## Task
Given the records below, the lines starting at the line with "You are a GUI agent. The screenshot is 599×2576." and ending at the line with "We guarantee (30, 1174)" should be output exactly, both end lines kept and pictures left out.

Stored data entries

Start of Block

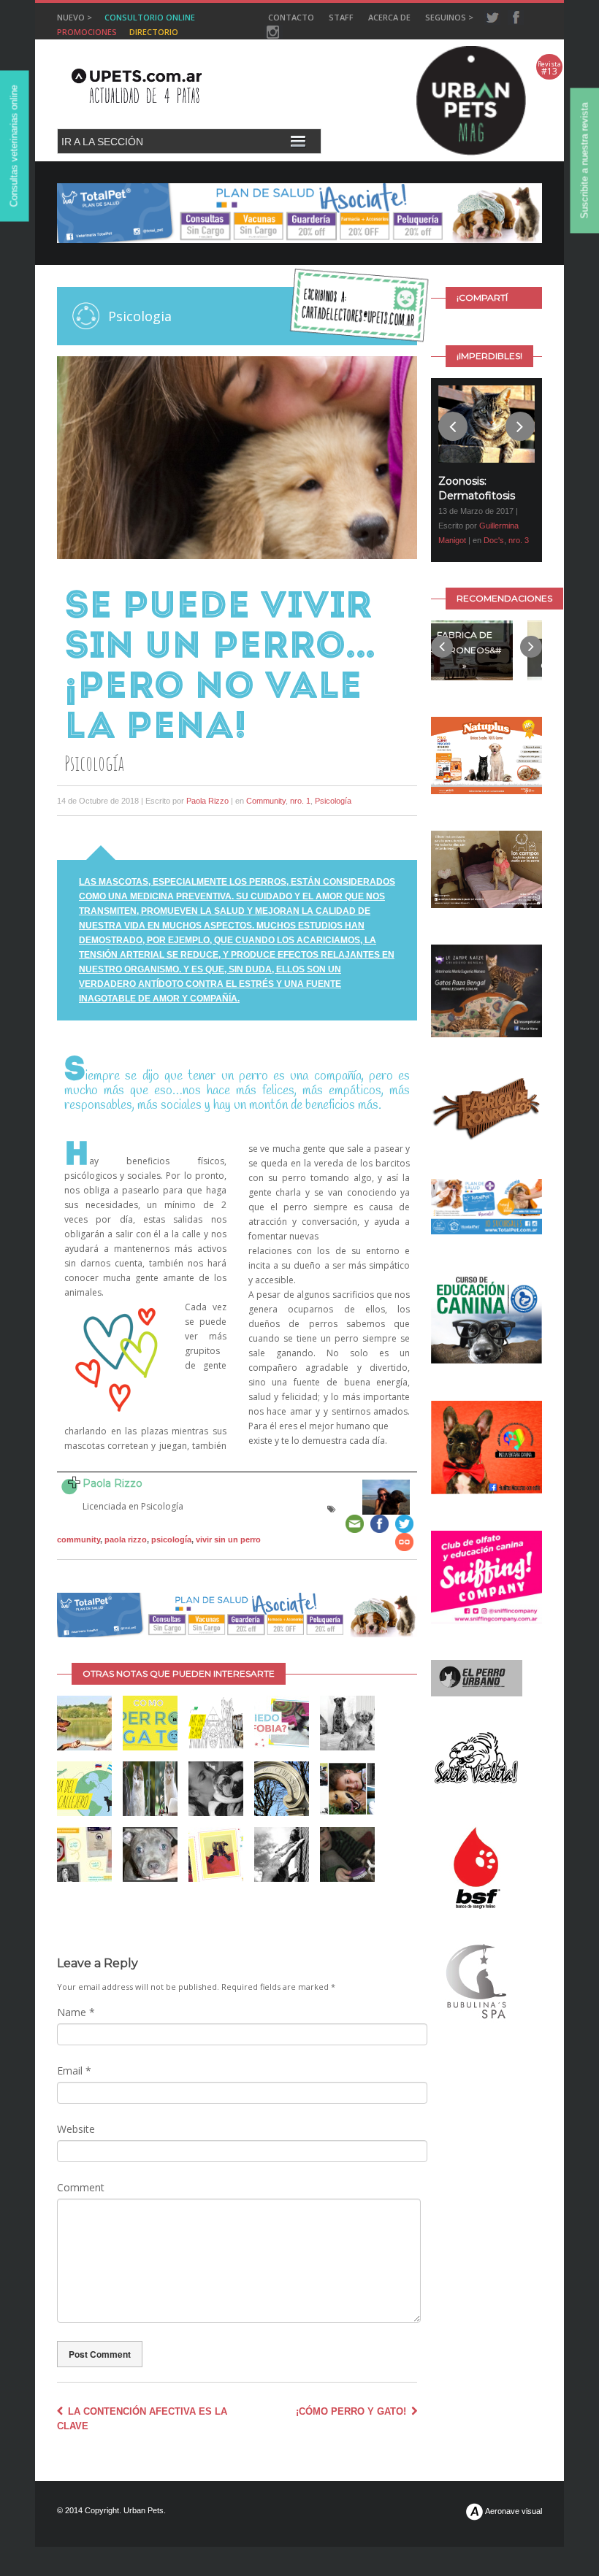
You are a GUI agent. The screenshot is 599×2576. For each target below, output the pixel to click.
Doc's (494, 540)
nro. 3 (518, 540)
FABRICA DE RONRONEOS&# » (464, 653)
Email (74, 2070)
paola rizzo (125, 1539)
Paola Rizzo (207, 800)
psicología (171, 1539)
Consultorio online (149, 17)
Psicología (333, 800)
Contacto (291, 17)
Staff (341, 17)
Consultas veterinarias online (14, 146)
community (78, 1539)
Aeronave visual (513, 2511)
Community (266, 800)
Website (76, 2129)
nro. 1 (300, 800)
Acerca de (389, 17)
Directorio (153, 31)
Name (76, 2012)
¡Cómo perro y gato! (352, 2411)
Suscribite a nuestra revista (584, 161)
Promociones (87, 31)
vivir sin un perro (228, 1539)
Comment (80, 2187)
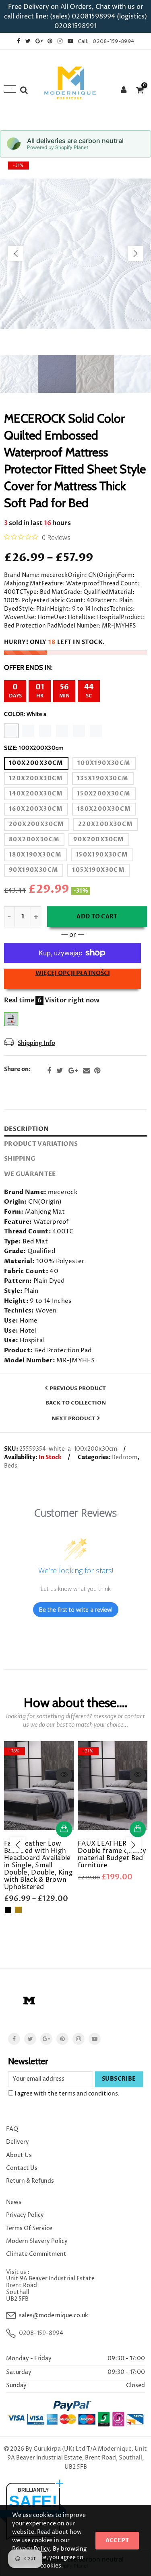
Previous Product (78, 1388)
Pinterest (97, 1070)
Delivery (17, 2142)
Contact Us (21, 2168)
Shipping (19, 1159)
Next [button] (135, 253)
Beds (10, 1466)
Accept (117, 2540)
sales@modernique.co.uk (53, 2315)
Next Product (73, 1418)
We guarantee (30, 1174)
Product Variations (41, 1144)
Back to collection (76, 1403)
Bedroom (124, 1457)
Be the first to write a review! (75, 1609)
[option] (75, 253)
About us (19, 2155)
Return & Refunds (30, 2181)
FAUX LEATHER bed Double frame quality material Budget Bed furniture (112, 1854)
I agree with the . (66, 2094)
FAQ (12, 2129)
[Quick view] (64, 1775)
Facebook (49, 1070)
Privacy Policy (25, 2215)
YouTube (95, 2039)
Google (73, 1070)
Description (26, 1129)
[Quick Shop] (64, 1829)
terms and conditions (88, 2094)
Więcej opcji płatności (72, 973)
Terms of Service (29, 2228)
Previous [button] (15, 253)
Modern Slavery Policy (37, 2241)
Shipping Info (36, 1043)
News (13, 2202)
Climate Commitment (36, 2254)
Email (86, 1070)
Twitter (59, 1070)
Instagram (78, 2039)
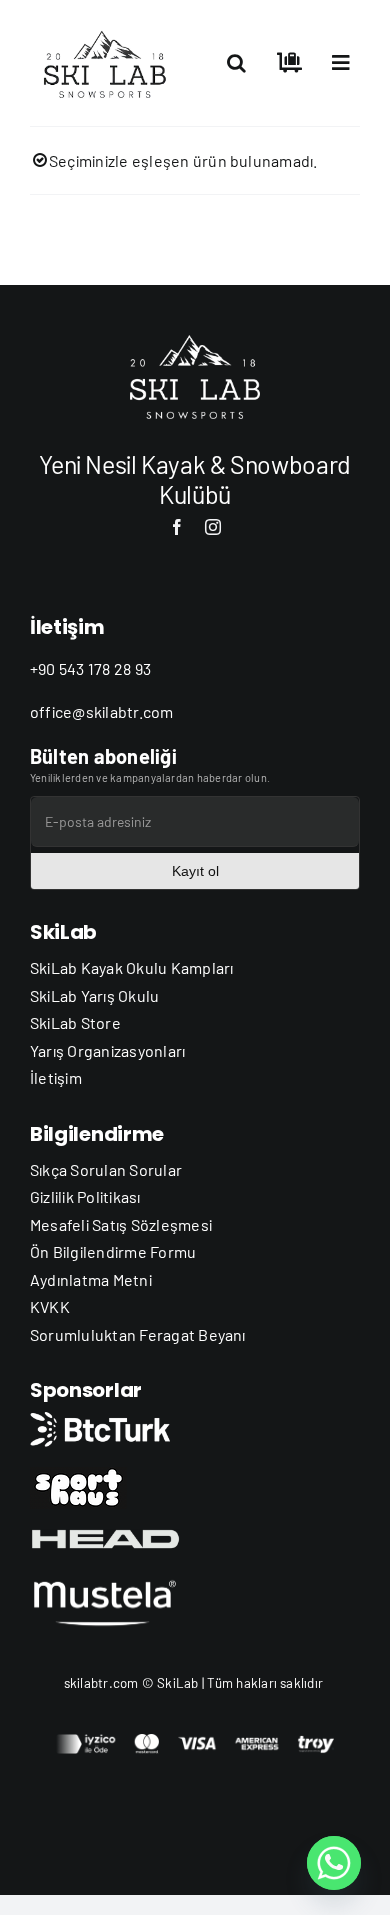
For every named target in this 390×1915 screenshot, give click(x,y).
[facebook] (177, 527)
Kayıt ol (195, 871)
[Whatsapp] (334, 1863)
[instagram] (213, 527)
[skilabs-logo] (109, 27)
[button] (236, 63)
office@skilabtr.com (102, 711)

End of Block
Start of Block

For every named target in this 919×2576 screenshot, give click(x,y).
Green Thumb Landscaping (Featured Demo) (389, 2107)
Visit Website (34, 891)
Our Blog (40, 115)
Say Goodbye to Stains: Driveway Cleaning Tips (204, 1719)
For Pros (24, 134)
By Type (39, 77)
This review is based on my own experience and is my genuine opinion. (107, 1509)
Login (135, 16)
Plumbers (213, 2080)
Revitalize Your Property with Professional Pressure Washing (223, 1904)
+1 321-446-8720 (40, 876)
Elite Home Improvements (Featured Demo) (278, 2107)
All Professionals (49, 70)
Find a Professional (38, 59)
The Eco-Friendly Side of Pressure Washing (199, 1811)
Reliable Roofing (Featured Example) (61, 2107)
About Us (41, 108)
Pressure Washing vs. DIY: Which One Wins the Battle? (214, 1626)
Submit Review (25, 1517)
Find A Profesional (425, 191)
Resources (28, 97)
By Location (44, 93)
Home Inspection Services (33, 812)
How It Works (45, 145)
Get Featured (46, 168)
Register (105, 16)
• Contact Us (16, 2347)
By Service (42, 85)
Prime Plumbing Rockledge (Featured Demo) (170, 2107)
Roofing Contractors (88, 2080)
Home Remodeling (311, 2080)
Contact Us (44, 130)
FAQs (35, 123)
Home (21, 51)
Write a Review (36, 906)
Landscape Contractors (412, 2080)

End of Block
Start of Block

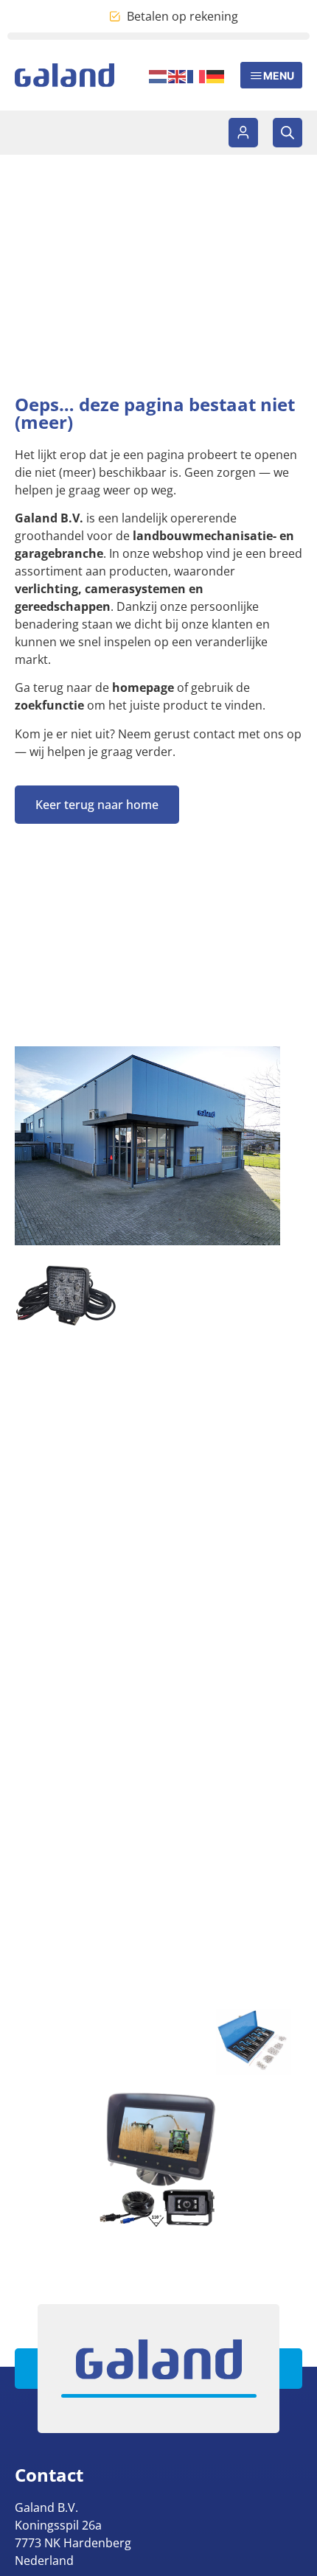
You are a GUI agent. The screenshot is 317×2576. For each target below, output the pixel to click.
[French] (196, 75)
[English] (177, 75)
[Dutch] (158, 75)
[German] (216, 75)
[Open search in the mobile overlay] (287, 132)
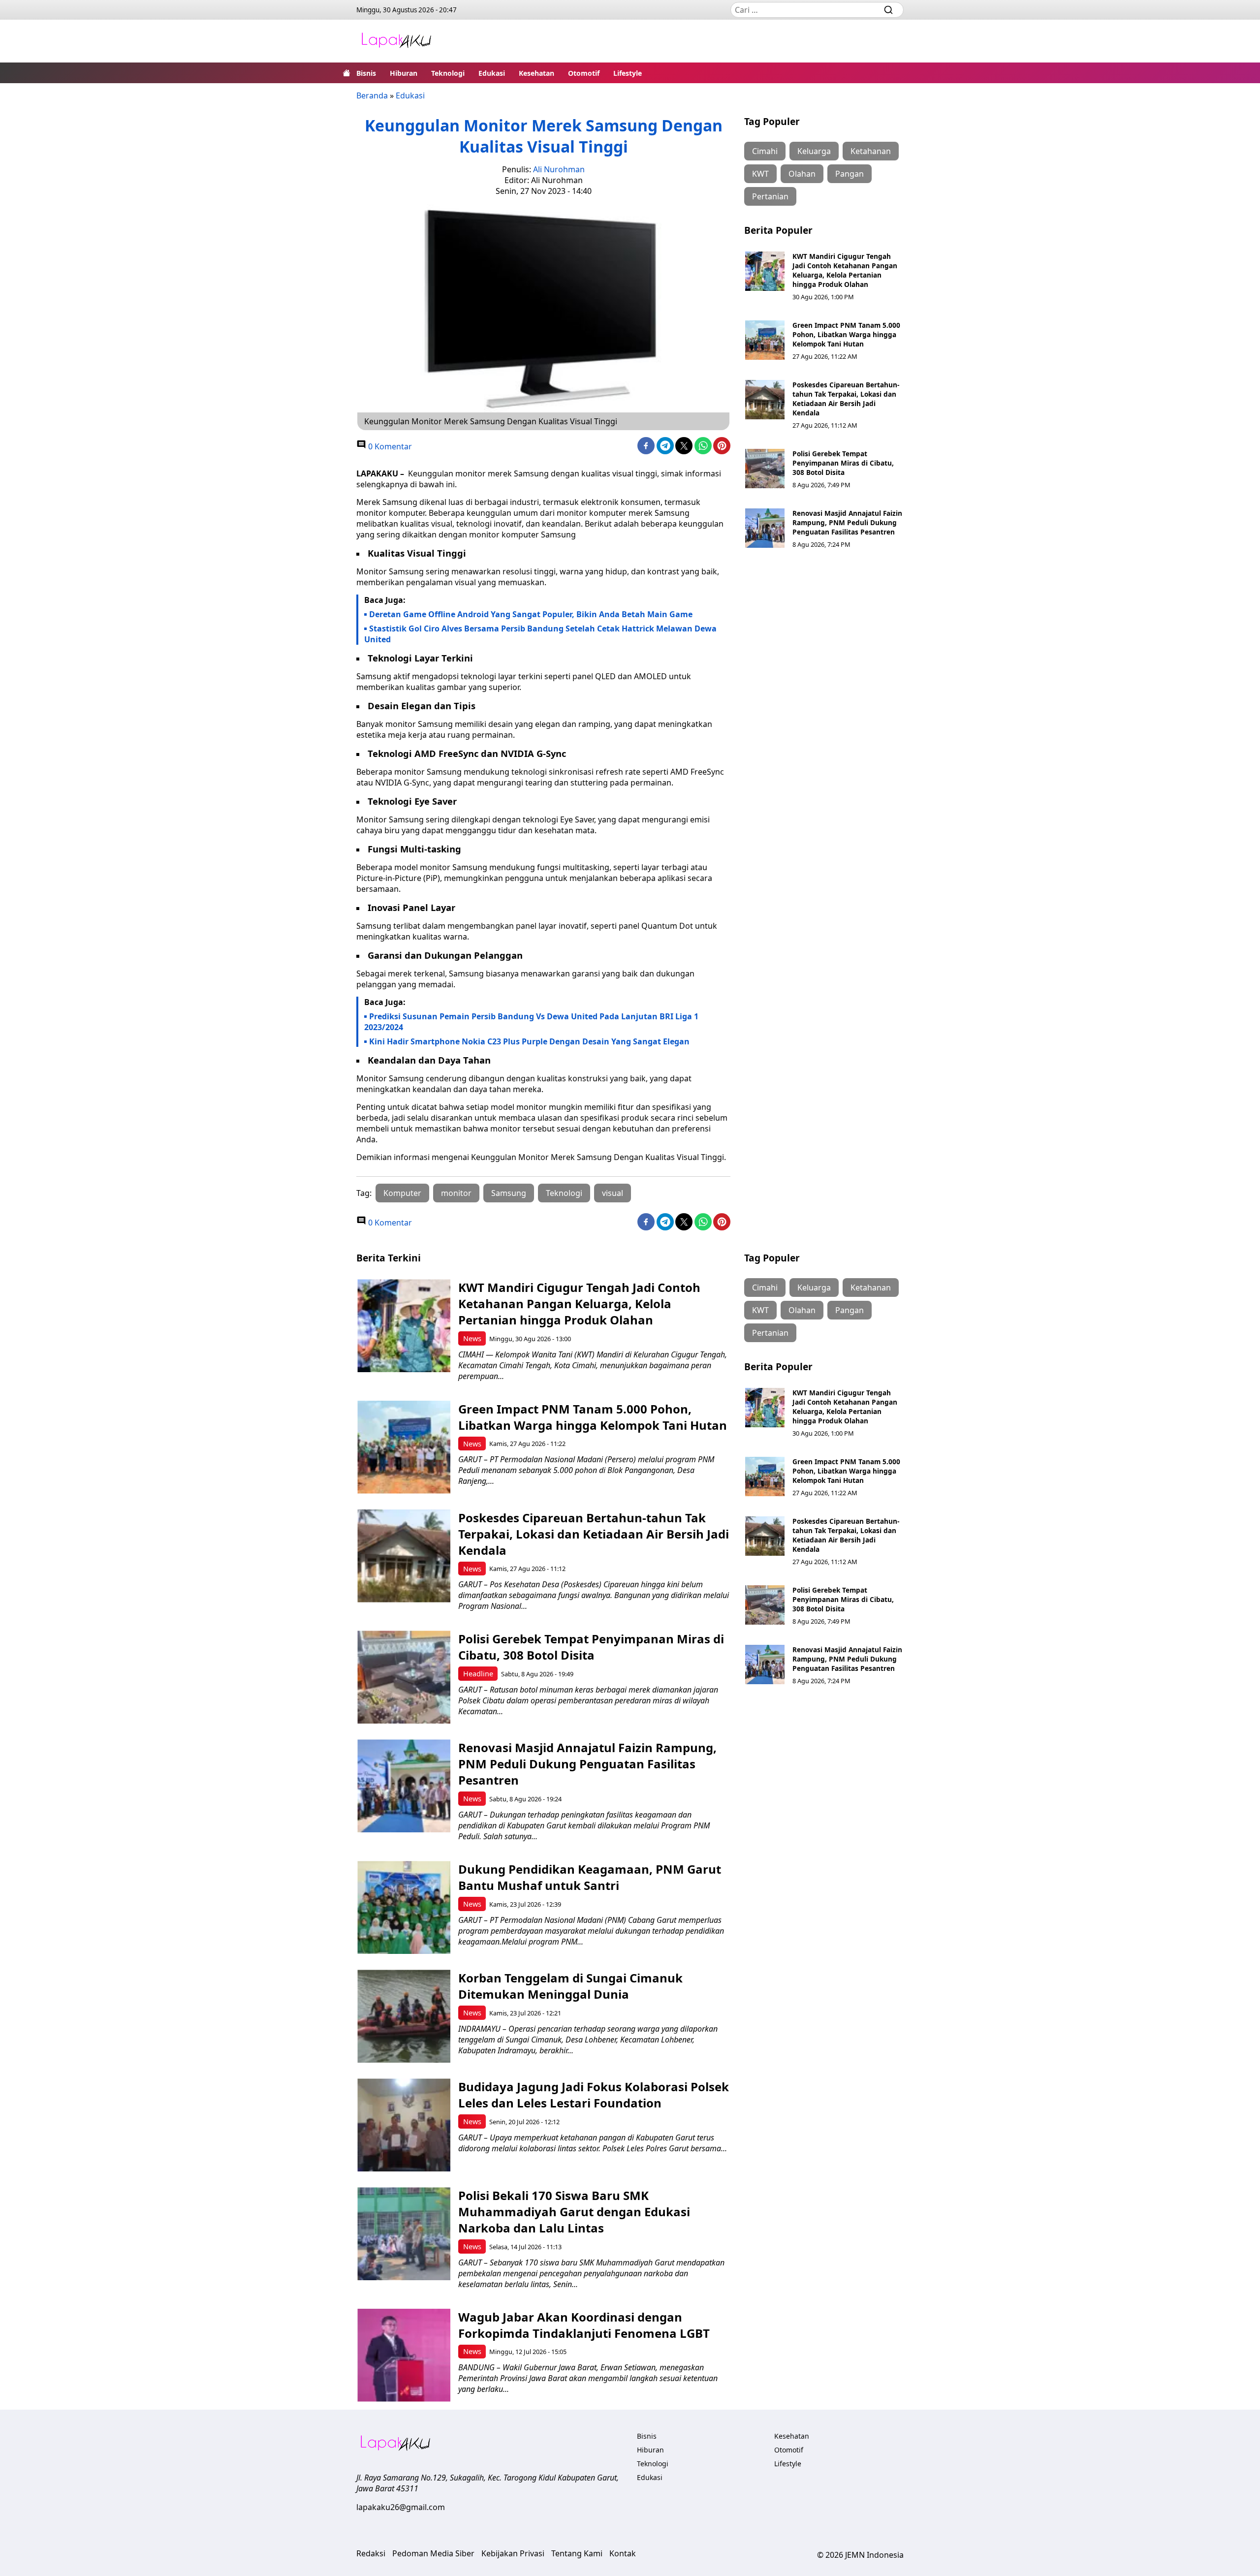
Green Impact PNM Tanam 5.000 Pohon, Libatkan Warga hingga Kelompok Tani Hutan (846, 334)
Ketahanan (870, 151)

End of Block

## Reply
You are a GUI agent. The screenshot is 599×2576. For each target below, output the pixel to click.
Doc's (494, 540)
nro. 3 (518, 540)
FABRICA DE RONRONEOS&# » (464, 653)
Email (74, 2070)
paola rizzo (125, 1539)
Paola Rizzo (207, 800)
psicología (171, 1539)
Consultorio online (149, 17)
Psicología (333, 800)
Contacto (291, 17)
Staff (341, 17)
Consultas veterinarias online (14, 146)
community (78, 1539)
Aeronave visual (513, 2511)
Community (266, 800)
Website (76, 2129)
nro. 1 (300, 800)
Acerca de (389, 17)
Directorio (153, 31)
Name (76, 2012)
¡Cómo perro y gato! (352, 2411)
Suscribite a nuestra revista (584, 161)
Promociones (87, 31)
vivir sin un perro (228, 1539)
Comment (80, 2187)
Previous Product (78, 1388)
Pinterest (97, 1070)
Delivery (17, 2142)
Contact Us (21, 2168)
Shipping (19, 1159)
Next [button] (135, 253)
Beds (10, 1466)
Accept (117, 2540)
sales@modernique.co.uk (53, 2315)
Next Product (73, 1418)
We guarantee (30, 1174)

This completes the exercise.